|
|
|
|
|
by bravura
4787 days ago
|
|
The Stanford parser is particularly slow --- it's in java, and it's written for research more than anything. The choice of language is not what causes the slowness of the Stanford parser. It's the choice of search strategy, which trades-off speed for accuracy. Shift-reduce dependency parsers are linear time, and are giving state-of-the-art results. No, this is incorrect. The choice of parsing logic (shift-reduce, dependency) and the search strategy (greedy, sometimes erroneously called "deterministic") are orthogonal. It's the greedy search strategy that leads to linear time performance. The choice of logic determines the lower-bound (best-case) on parsing complexity. If you do exhaustive search for the exact solution of a shift-reduce dependency parser, it is worst-case exponential. In practice, you don't do exact search, and by using a beam search approximation you can get observed linear-time performance. [edit: You can read my thesis if you are not familiar with what a parsing logic is.] I am not aware of state-of-the-art results from greedy shift-reduce parsers. Do you mind sharing? |
|
Even amongst chart parsers it's not a very quick implementation.

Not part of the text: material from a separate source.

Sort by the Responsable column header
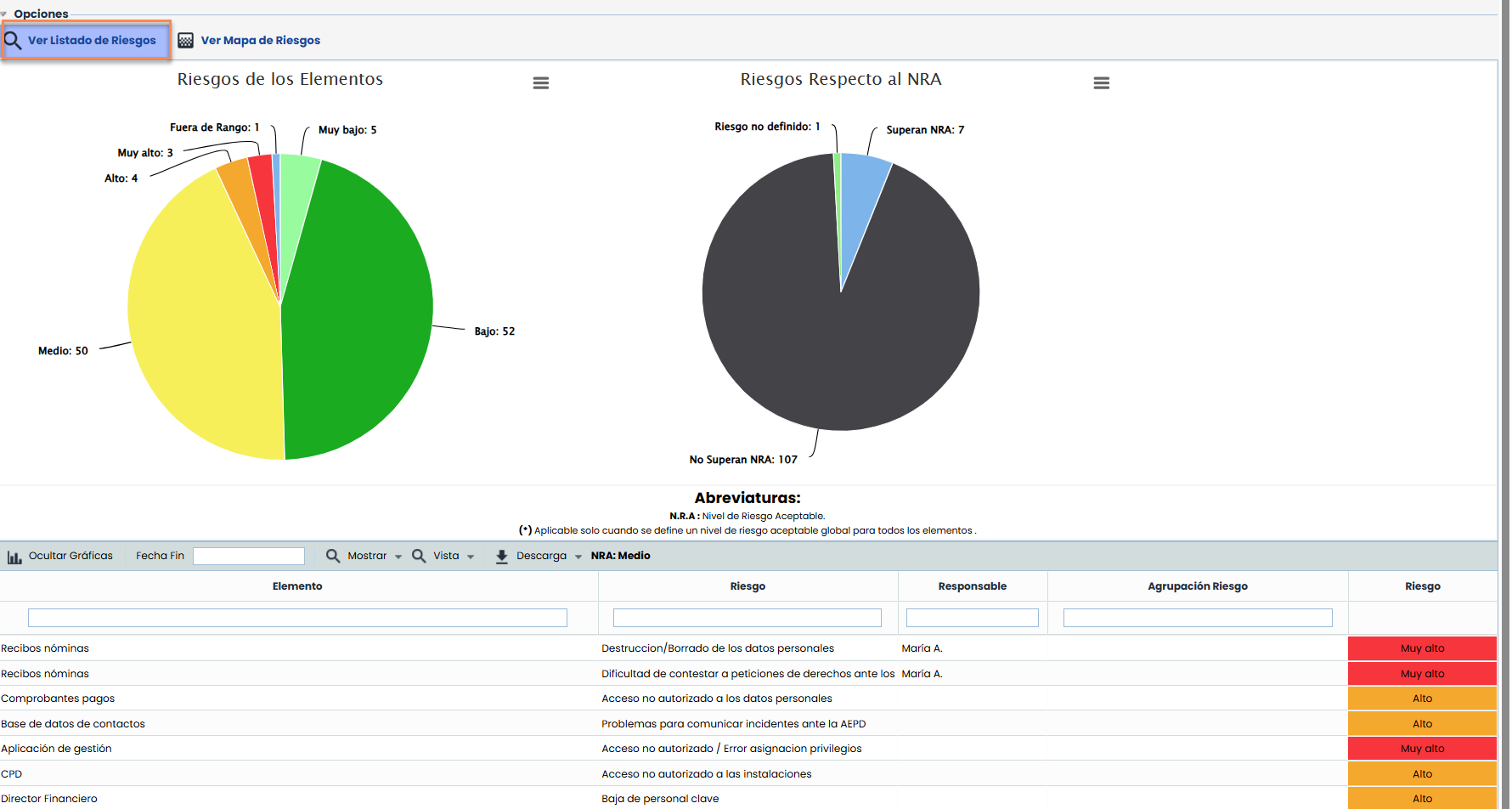Image resolution: width=1512 pixels, height=809 pixels. [x=972, y=586]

> The choice of parsing logic (shift-reduce, dependency) and the search strategy (greedy, sometimes erroneously called "deterministic") are orthogonal. It's the greedy search strategy that leads to linear time performance.
They're really only conceptually orthogonal, because in practice once you choose shift-reduce you're always going to choose greedy/deterministic/whatever search. I'm not aware of any shift-reduce/transition-based parsing results that don't use 1-best or beam search.
> I am not aware of state-of-the-art results from greedy shift-reduce parsers. Do you mind sharing?
Zhang and Nivre (2011) http://www.sutd.edu.sg/cmsresource/faculty/yuezhang/acl11j.p... 93.5 UAS on Stanford basic dependencies. This is the best published result on the dataset, and the best published dependency parsing result for English.
Probably the parser is still worse than the C&J reranking parser, when 200 parses are supplied to the reranker. But I'd be very surprised if it wasn't better than the Stanford parser, and probably also the Berkeley parser.